-------- PAGE
India Must Learn From Mandela’s Idea of Peace Through Reconciliation

Though he founded the armed wing of the African Nationalist Congress, Mandela adopted a different ideal for tackling historical injustices at the time of his release. He realised that peace and reconciliation were essential preconditions of democracy.

“Each new morn,” says Macduff of war in Shakespeare’s Macbeth, “New widows howl, new orphans cry, new sorrows Strike heaven in the fact, that It resounds.” Today in India, from all sides of the country, the latest being Manipur and Haryana, armed groups bludgeon ‘imagined enemies’ into oblivion. They care a damn that every morning new sorrows strike Indians in the face. We bear witness to bloodletting, to rapes, and to the terrible spectacle of mobs stripping women of their dignity and bodily integrity. We see in despair blood-spattered desolate regions of the country. How much blood is going to be spilt on the streets of the country? What has happened to us as a people: “Yeh kahan aa gaye hum, yuhi saath chalte chalte?” 

This is not to suggest that India is a stranger to communal and caste violence. Ahmedabad (1969), Belchi (1978), Delhi (1984) Bombay (1993), Bathan Tola (1996), Laxman Bathe (1997), Gujarat (2002), Kherlainji (2000), Dharampuri (2012) and Muzzafarnagar (2013) are not only names on India’s maps, they tell stories of shameful incidents in our postcolonial history, of inhuman acts performed by one human being on another for reasons outside the latter’s control, birth into a religious or caste group that has been stereotyped as the enemy or as inferior.

Today, violence has become part of the political process. It plays itself out in tragic ways, sometimes as individual acts of cold-blooded murder, sometimes as despicable collective acts performed on the bodies of minorities, sometimes as hate speech that encourages listeners to kill, loot, and rape, sometimes as justification of harm done to our body politic, and almost always as silence by people who can make a difference. One statement by a charismatic political figure who says firmly, “Enough, no more bloodshed,” can end this terrible cycle of violence. After all, such statements have succeeded in ending violence in history, at least for long periods. 

Several shanties have been vacated by Muslims in the Nuh region over the last week because of rioting. Photo: Tarushi Aswani

Mandela: Peace as reconciliation

The example of Nelson Mandela comes to mind. As the date of his release after 27 years in the inhuman prison system of Apartheid South Africa came nearer, Mandela was beset with considerable doubt. After he had been jailed in 1962, South Africa had been trapped in a whirlwind of violence. Mandela knew that the moment of his release would signify the readiness of the Apartheid regime to transfer power to the majority and that this would unleash another round of violence. The recognition changed his attitude towards politics. From a man who had founded the militant organisation uMkhonto we Sizwe (Spear of the Nation), the armed wing of the African Nationalist Congress (ANC), Mandela adopted the ideal of peace through reconciliation. He realised that peace and reconciliation were essential preconditions of democracy. Lesser men might have advocated that Black South Africans were now in a position to wreak vengeance on the White community for historical injustice. Not Mandela.
----------------
-------- INFORMATION PROVIDED
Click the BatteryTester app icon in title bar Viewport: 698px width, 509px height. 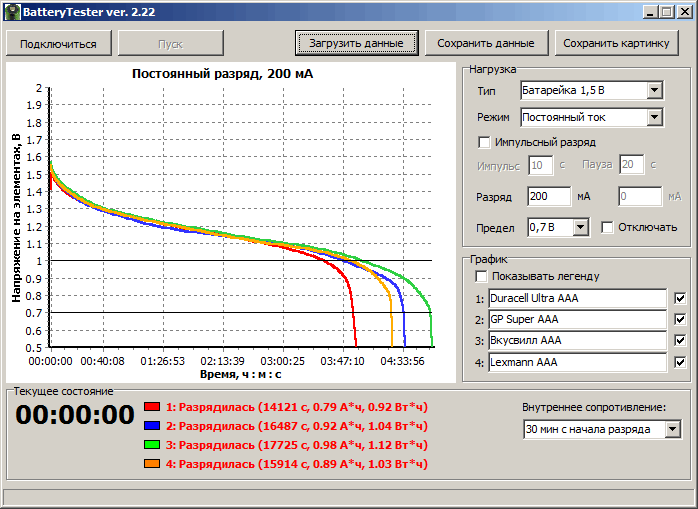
----------------
*SET EXERCISE*. Can you retype the passage of the Mandela essay starting at "This is not" and ending at "or as inferior."? The data has no connection to the essay on Mandela and peace in India.

*COMPLETE RESPONSE*.
This is not to suggest that India is a stranger to communal and caste violence. Ahmedabad (1969), Belchi (1978), Delhi (1984) Bombay (1993), Bathan Tola (1996), Laxman Bathe (1997), Gujarat (2002), Kherlainji (2000), Dharampuri (2012) and Muzzafarnagar (2013) are not only names on India’s maps, they tell stories of shameful incidents in our postcolonial history, of inhuman acts performed by one human being on another for reasons outside the latter’s control, birth into a religious or caste group that has been stereotyped as the enemy or as inferior.